Speaker notes: Draw on whiteboard. "MapReduce is like a fixed assembly line—two stations only. Spark is like a flexible factory—it designs the assembly line to fit your specific product."

Speaker notes: RDD = Resilient Distributed Dataset. Let's unpack each word: **Resilient** means fault-tolerant. If a worker node crashes and loses a partition, Spark can recompute just that partition using the lineage graph (the chain of transformations that created it). No need to recompute everything. **Distributed** means the data is partitioned across multiple nodes in the cluster. A 1TB RDD might have 1000 partitions of 1GB each, spread across 100 nodes. **Dataset** is just a collection of records. Unlike a database table, records can be any type: strings, integers, tuples, custom Python objects, even other RDDs. Think of an RDD as an immutable, distributed Python list that remembers how it was created. That "memory" (lineage) is what enables fault tolerance without expensive replication.

1. **Partitions** — how data is split across the cluster 2. **Compute function** — how to compute each partition 3. **Dependencies** — which parent RDD(s) it depends on 4. **Partitioner** — how keys are distributed (for pair RDDs) 5. **Preferred locations** — where to place computation (data locality)

Speaker notes: Run this live in Jupyter. After collect(), switch to Spark UI (localhost:4040) and show the job, stages, and tasks. Point out that filter and map are in the same stage (narrow transforms, pipelined). Ask: "How many tasks?" → depends on number of partitions.

Speaker notes: After running, go to Spark UI. Show that count() triggered one job, but the second count() triggers another. "Each action = new job. If we wanted to reuse love_lines, we'd cache it—we'll cover that in Session 2."

Speaker notes: The Spark UI at localhost:4040 is your best friend for debugging. Walk through a live demo if possible. Key things to show: 1. **Jobs tab**: Each action (count, collect, saveAsTextFile) creates one job. If you see 50 jobs when you expected 5, you're probably missing caching. 2. **Stages tab**: Click into a job to see its stages. The DAG visualization shows how stages connect. Hover over stages to see which operations are in each. 3. **Storage tab**: Shows what's cached and how much memory it's using. If you called .cache() but nothing shows here, the RDD hasn't been computed yet (remember lazy evaluation!). 4. **Task duration**: If you see a few tasks taking 10× longer than others, you have data skew—some partitions are much larger. This is a performance killer we'll address with repartitioning. The UI only exists while SparkContext is active. Once your program exits, the UI disappears (unless you enable history server).

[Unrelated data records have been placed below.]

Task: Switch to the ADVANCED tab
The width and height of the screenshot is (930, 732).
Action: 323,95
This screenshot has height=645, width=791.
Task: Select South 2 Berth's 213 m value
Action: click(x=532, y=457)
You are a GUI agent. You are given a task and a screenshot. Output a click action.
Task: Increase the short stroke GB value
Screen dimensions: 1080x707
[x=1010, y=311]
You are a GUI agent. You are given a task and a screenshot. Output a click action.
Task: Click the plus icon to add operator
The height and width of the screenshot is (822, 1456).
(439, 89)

Speaker notes: Show this in the live Spark UI. Point out the single stage containing all three operations (textFile, filter, count). They're pipelined because they're all "narrow" transformations—no shuffle required. The number of tasks (2) matches the number of HDFS blocks.

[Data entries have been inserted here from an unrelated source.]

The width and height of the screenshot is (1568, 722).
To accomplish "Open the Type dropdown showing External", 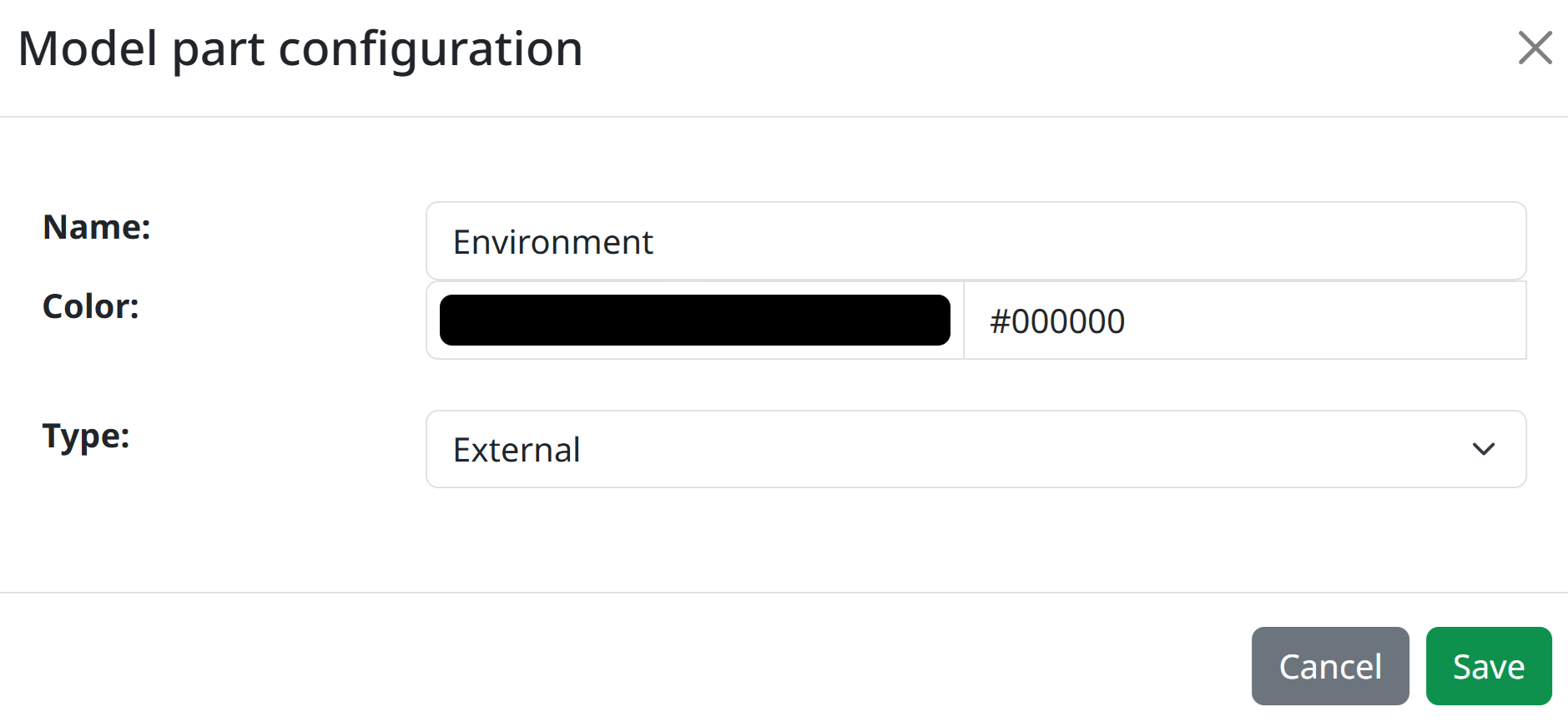I will coord(976,449).
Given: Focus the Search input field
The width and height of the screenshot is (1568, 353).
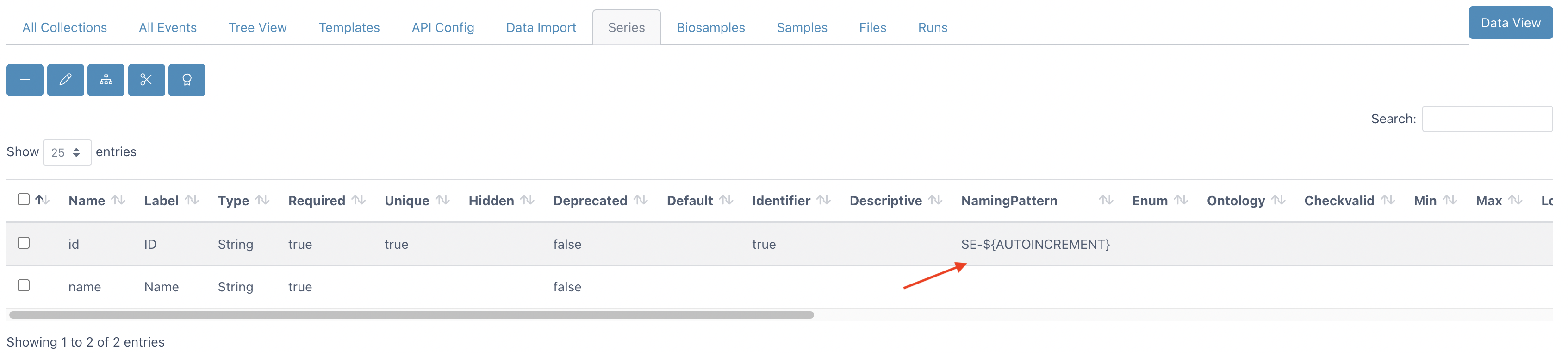Looking at the screenshot, I should [x=1487, y=119].
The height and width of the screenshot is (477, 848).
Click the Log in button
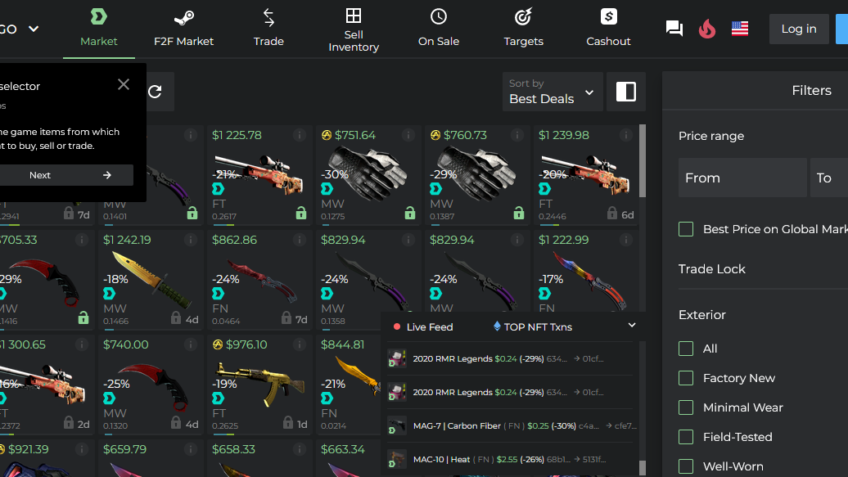tap(799, 29)
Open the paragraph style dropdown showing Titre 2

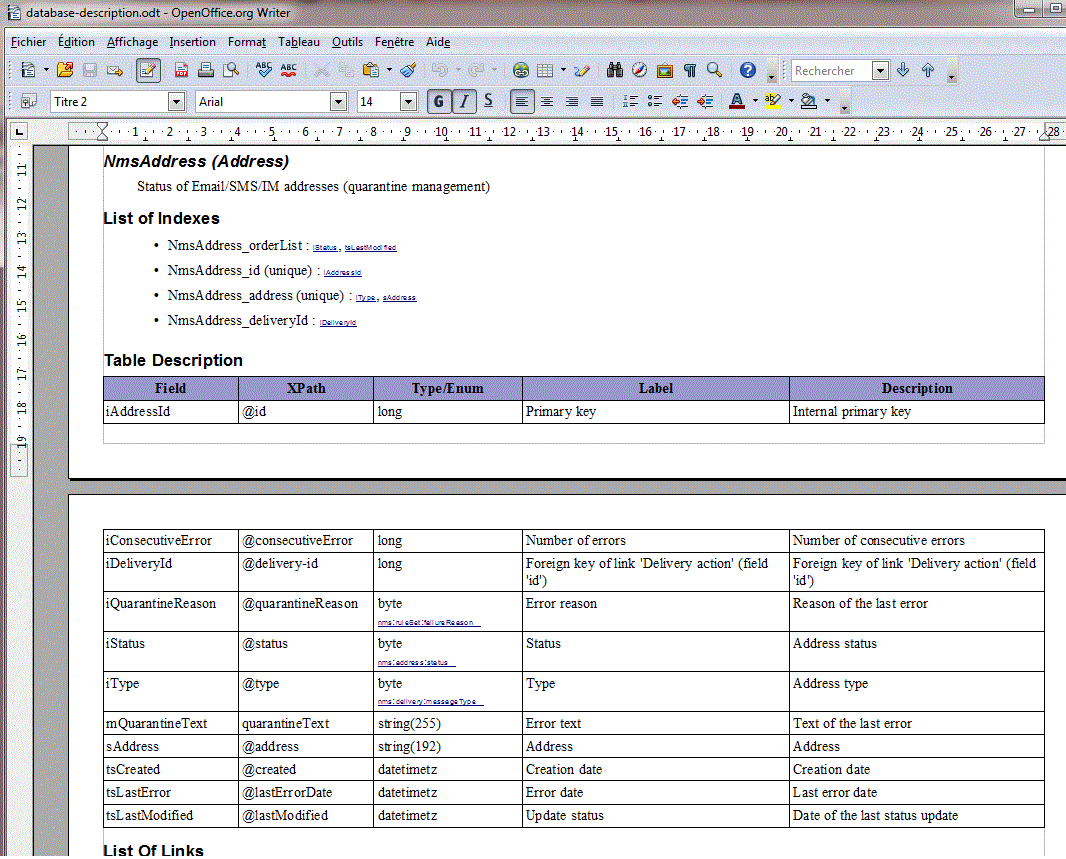176,101
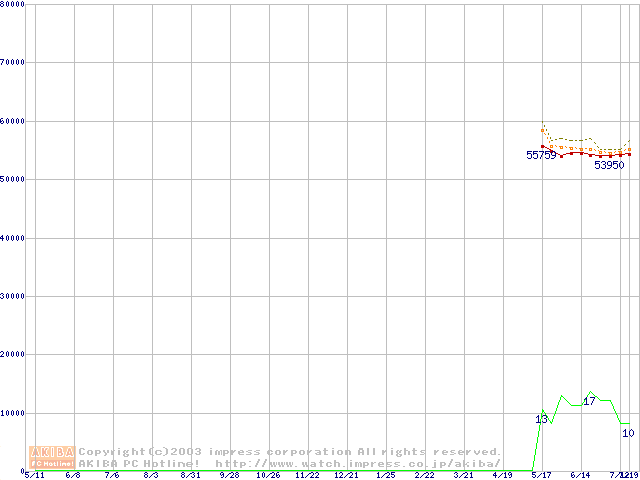Click the AKIBA PC Hotline logo
The image size is (640, 480).
click(53, 457)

Speaker notes: This is the critical point. Job 1 re-reads the file from HDFS and reapplies all the filters because nothing was cached. Each action triggers a complete re-execution from the source RDD. This is why caching is crucial for iterative algorithms and reused datasets—we'll cover that in Session 2. Students often assume Spark "remembers" intermediate results, but it doesn't unless you explicitly cache.

Pause here and ask students: "How many times does Spark read the data?" Then reveal: **Without lazy eval:** Would need 3 separate passes: - Pass 1: Read 1TB to apply first filter - Pass 2: Read filtered data to apply second filter - Pass 3: Read double-filtered data to count - Total: ~3TB of I/O **With lazy eval:** Spark fuses the operations: - Single pass: Read 1TB once, apply both filters inline, count - Total: 1TB of I/O **Result:** 3× less I/O from a simple optimization. This is why transformations are lazy—Spark can see the entire pipeline and optimize it globally.